▶ _Activity_:
Among the lines below, take the one holding "Status : (123, 645)", the one holding "Developed By 3arbserv.com © Copyright 2026", and all lines between them. Set them down exactly.

[Extracted data entries]
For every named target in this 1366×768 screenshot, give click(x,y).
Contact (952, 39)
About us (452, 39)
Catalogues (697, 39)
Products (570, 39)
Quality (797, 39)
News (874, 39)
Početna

--

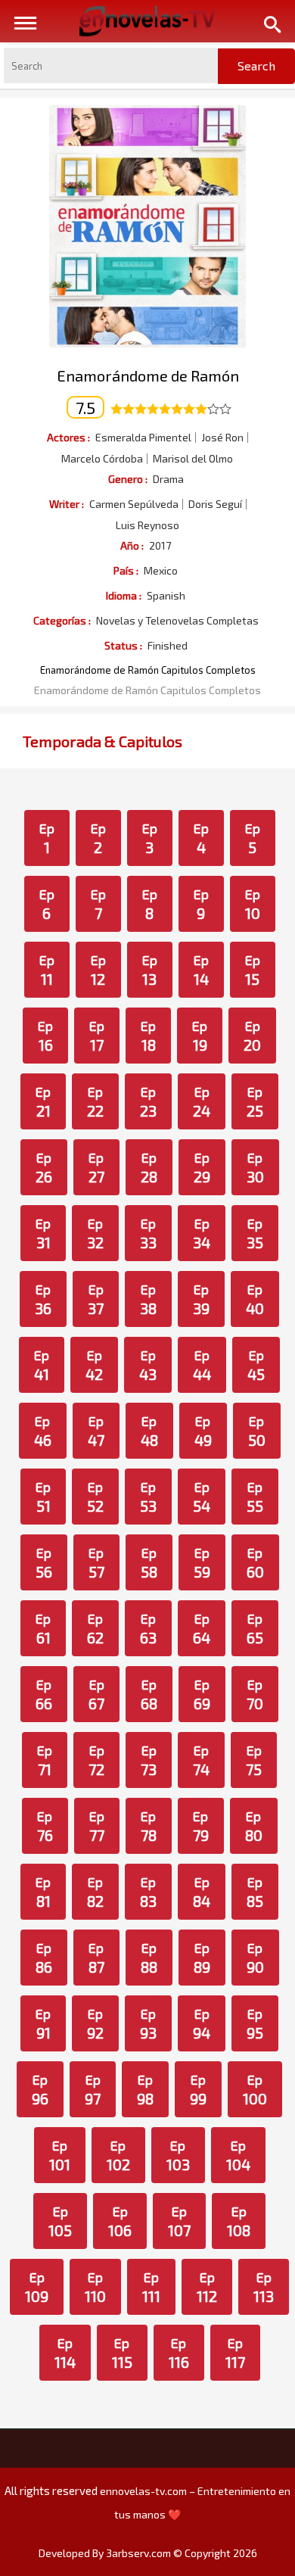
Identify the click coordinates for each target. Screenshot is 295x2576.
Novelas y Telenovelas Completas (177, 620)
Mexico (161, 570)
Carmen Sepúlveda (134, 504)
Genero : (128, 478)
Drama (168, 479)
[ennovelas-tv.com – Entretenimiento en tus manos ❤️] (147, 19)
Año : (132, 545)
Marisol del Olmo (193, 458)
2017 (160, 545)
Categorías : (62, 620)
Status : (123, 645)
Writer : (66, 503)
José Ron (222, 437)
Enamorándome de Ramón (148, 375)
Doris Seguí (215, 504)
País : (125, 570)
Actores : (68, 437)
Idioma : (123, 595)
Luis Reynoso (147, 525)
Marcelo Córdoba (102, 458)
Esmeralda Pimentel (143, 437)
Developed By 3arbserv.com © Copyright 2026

▶ _Solution below_:
Status : (123, 645)
Writer : (66, 503)
José Ron (222, 437)
Enamorándome de Ramón (148, 375)
Doris Seguí (215, 504)
País : (125, 570)
Actores : (68, 437)
Idioma : (123, 595)
Luis Reynoso (147, 525)
Marcelo Córdoba (102, 458)
Esmeralda Pimentel (143, 437)
Developed By 3arbserv.com © Copyright 2026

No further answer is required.